Rewrite the records below with every "screenshot" changed to "screen capture" and nothing else altered, leaving out the pictures.
----
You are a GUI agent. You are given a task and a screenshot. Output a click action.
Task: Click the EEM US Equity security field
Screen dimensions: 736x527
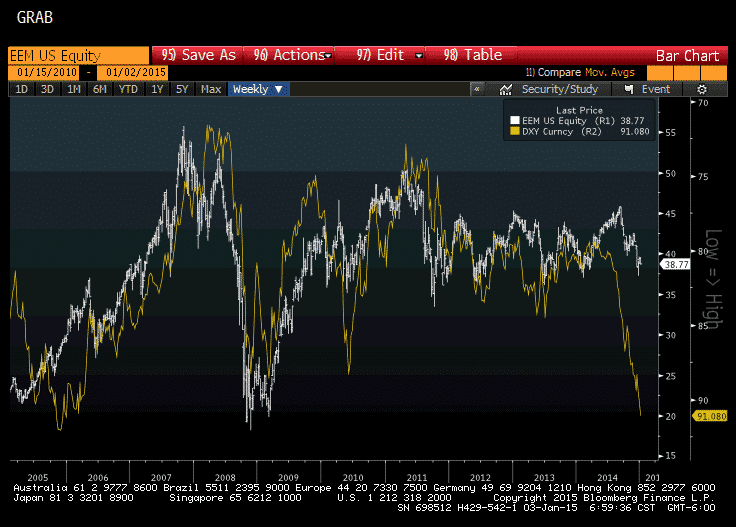pyautogui.click(x=77, y=55)
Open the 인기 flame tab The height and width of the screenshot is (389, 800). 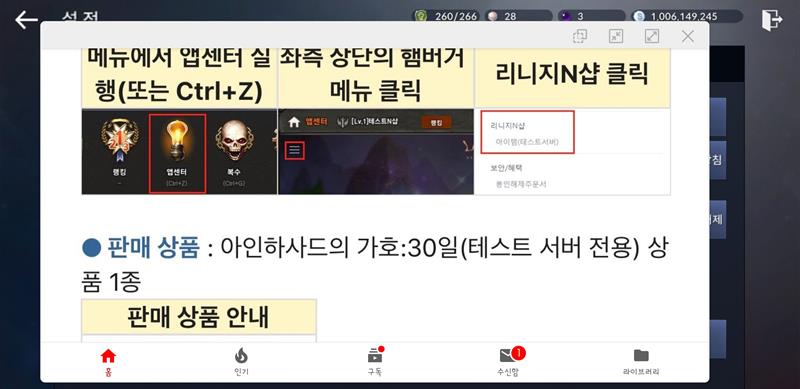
----
§ Full answer
You are a GUI agent. You are given a task and a screen capture. Output a click action.
Task: Click the EEM US Equity security field
Screen dimensions: 736x527
pyautogui.click(x=77, y=55)
Open the 인기 flame tab The height and width of the screen capture is (389, 800). 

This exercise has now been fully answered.